↓

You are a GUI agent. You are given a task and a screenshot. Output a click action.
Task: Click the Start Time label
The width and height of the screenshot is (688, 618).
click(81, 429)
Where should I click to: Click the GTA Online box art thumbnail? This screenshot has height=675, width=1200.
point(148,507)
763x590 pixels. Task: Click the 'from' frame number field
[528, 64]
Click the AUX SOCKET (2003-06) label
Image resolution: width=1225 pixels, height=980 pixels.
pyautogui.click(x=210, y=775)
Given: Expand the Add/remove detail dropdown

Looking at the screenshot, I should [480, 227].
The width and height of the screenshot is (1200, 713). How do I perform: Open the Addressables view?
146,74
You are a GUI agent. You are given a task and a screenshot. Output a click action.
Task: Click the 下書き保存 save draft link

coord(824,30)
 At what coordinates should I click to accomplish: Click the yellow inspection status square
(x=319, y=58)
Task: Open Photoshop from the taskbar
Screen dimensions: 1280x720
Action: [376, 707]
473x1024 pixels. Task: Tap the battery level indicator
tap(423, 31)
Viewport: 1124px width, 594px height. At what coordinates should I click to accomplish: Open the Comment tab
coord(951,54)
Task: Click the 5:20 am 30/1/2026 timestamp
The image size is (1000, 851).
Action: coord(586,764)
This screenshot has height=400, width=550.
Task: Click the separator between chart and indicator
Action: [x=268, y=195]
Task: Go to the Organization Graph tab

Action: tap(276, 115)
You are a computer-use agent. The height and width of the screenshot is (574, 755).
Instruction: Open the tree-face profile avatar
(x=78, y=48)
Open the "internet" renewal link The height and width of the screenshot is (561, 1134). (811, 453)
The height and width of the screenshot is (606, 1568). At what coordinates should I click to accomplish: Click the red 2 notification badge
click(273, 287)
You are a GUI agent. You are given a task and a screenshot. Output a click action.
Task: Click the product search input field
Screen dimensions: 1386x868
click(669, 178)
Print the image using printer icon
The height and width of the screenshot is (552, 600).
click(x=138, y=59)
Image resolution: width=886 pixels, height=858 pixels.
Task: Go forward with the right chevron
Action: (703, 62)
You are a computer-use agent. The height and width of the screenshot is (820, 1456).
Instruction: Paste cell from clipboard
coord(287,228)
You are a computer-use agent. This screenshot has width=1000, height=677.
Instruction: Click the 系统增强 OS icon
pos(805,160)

↑

## WORK INSTRUCTIONS:
The answer must consist of every line in the records above that contains the word "computer".

## FINISHED EXERCISE:
You are a computer-use agent. The height and width of the screenshot is (574, 755).
You are a computer-use agent. The height and width of the screenshot is (820, 1456).
You are a computer-use agent. This screenshot has width=1000, height=677.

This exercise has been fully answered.